More amazing are clonal trees, which clone from pre-existing root systems. These are not so impressive on a mythical scale because they are not individual, but some aspen (as featured in John Denver songs) 'colonies' are estimated at at least 80,000 (& possibly as much as 1 million) years old. What is the consciousness of a tree? What is the consciousness of a tree colony?

I have also happened upon a few poems and songs, but for some reason, failed to annotate them so they are lost somewhere in my mind.
..and from Moby Dick there was something...

So this is an old (rather unfinished) poem from when I wrote poems. It needs a LOT of work, but here it is.

Night –
Night’s single talon wraps low around reaching tree branches-
A stretching Adam across black ceiling: forearm torn, knotted stiff.

Night’s thousand eyes strain to glimpse earth, penned angles -
clambering and falling wingless to ash and dust.

Night’s hemorrhage labors and conceives light –
Supersonic afterbirth of the sun:
Savant offspring, mayfly lifespan.

Night’s death falls staining the sky:
Neck coiled back in rigor mortis,
Red excrement left in the west


The Sun
He is born an orphan – inheritor to murder He
Burns with guilt and indiscretion

The Sun speeds unseen toward one thing,
Pursuing the western star – His own aborted brother

The sun sheds uncounted skins each day
Living off self, possessed by ends

The Sun shows His age in His eyes –
And like a feral dog, climbs
Mountains alone to Death

Trees –
Trees go naked in mourning – pulling hair in agony.
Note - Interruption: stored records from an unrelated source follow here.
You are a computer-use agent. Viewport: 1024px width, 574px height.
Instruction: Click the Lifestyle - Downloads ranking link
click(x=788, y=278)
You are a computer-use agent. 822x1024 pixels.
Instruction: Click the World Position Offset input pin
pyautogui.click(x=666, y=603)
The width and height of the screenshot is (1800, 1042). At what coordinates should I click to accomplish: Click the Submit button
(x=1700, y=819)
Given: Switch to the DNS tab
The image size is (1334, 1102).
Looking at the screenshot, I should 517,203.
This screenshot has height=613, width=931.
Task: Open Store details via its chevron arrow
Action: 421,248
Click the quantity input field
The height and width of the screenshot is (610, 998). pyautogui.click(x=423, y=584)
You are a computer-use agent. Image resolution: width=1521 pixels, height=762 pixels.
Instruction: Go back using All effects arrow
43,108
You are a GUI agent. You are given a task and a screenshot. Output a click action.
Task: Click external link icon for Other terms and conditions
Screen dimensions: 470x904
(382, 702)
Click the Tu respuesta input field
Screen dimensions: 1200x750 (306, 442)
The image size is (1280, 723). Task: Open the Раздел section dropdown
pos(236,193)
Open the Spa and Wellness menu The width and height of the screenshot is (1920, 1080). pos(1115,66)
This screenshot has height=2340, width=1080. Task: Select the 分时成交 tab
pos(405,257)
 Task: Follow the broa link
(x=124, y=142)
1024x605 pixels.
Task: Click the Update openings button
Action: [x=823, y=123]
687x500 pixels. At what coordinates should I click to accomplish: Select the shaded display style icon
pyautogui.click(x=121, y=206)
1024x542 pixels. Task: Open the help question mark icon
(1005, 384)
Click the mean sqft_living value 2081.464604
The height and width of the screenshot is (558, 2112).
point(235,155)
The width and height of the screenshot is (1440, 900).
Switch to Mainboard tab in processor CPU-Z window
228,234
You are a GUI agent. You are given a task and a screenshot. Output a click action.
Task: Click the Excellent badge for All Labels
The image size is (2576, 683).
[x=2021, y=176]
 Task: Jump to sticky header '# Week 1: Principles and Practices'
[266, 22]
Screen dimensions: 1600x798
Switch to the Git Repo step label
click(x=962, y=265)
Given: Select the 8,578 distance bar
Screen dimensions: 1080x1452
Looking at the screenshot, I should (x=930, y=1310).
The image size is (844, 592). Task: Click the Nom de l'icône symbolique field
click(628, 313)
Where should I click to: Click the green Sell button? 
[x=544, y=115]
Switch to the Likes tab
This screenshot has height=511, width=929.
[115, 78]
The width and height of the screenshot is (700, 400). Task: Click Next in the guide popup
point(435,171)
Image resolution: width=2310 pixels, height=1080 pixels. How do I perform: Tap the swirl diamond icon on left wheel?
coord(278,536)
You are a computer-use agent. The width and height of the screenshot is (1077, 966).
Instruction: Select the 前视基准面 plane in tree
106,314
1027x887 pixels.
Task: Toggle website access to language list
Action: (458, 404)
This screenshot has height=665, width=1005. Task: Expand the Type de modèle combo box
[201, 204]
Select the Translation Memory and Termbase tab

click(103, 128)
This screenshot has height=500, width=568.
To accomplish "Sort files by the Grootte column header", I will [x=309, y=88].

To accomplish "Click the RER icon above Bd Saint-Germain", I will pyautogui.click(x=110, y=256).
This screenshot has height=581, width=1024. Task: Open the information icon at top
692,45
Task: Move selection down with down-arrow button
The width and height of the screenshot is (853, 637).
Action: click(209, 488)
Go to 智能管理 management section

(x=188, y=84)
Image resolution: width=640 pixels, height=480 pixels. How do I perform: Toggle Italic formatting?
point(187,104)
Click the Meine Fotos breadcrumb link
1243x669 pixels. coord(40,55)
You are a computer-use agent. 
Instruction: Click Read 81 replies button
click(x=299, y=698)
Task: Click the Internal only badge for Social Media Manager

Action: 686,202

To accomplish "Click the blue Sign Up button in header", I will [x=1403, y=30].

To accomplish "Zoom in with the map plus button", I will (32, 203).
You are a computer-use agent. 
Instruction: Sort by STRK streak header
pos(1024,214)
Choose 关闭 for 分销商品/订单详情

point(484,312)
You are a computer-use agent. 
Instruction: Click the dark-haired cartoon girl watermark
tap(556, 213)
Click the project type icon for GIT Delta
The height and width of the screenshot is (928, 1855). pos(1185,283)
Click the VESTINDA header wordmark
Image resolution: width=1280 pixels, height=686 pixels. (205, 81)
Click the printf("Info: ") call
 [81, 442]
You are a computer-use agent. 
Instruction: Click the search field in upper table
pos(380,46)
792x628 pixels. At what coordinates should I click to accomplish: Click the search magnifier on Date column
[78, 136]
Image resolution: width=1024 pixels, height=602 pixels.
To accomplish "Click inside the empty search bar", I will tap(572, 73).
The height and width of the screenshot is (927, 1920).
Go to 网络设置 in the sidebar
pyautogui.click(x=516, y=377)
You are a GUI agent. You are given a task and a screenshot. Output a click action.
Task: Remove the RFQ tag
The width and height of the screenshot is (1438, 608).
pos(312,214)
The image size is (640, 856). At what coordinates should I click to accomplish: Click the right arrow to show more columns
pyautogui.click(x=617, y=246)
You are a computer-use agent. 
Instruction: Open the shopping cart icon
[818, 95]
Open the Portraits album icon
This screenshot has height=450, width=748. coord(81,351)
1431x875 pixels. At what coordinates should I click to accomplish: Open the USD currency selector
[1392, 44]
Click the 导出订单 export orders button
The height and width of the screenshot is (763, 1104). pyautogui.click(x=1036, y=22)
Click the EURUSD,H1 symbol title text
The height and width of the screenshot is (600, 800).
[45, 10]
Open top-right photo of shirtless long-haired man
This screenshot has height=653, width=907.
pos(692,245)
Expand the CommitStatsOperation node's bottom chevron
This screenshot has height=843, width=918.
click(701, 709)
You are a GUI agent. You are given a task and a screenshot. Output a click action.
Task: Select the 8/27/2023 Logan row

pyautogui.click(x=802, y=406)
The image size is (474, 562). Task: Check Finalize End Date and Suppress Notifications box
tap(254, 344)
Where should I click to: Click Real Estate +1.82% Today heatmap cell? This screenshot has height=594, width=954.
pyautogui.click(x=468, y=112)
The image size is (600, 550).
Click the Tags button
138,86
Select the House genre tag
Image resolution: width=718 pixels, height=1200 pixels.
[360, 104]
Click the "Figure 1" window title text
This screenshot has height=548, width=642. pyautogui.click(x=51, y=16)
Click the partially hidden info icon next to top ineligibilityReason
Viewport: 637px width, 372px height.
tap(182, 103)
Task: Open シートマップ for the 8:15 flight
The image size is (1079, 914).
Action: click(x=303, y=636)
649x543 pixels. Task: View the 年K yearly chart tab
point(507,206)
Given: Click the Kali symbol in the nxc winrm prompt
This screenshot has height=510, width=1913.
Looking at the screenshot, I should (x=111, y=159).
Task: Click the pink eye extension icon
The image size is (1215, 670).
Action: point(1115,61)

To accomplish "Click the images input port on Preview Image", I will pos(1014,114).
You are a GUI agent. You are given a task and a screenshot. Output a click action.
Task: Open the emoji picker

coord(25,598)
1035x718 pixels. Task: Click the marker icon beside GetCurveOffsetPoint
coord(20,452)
Trees gather bouquets for the dead, but stand
unmoved, unbowed. Only sighing new breath silently

Trees think always slowly
Deliberate and full
Of many questions

Tree reaches to the sky in agony of straight locked arms
Just one longer day and night?



So you've read it. (warning: poem spoiler) It is pretty much a consideration of what the mythology of trees might be, experiencing the rush of days and nights upon each other and the worship of the sun. For some reason, overlaid with analogies from Judeo/Christian mythologies. Don't ask me why. Well you can ask if you want




*****

Finally, there is a smog song, Rock Bottom Riser. At the time, Bill Callahan was dating Joanna Newsom, who lives/ed in Nevada City.I think perhaps that he is singing of or at least metaphorically referring to swimming in the Yuba River. When I see him, I will ask him.

I saw a gold ring
At the bottom of the river
Glinting at my foolish heart
So my foolish heart
Had to go diving
Diving, diving, diving
Into the murk

And from the bottom of the river
I looked up for the sun
Which had shattered in the water
And pieces were rained down
Like gold rings
That passed through my hands
As I thrashed and I grabbed
I started rising, rising, rising

I am a rock bottom riser...

11 July 2010

On the Cusp of a Life

My wife is a week past the Doctors' estimation of due date. This would be the perfect time to contemplate the reverberations of loss and gain that accompany this event. I will skip that for the time being and just mark this moment in time.

10 albums to take on my sailboat to nowhere as of this one moment

10 all things must pass - George Harrison
9 honeycomb - Frank Black
8 double gold - Neil Diamond
7 a river ain't too much to love - Smog
6 station to station - David Bowie
5 wild gift - X
4 gp/grievous angel - Gram Parsons
3 surf's up - Beach Boys
2 daisies of the galaxy - Eels
1 its a wonderful life - Sparklehorse

18 January 2010

Where does this trail lead?

At what stage does compost traverse the cell wall an become new verdant life?
There is no point - points do not exist. There is continuum.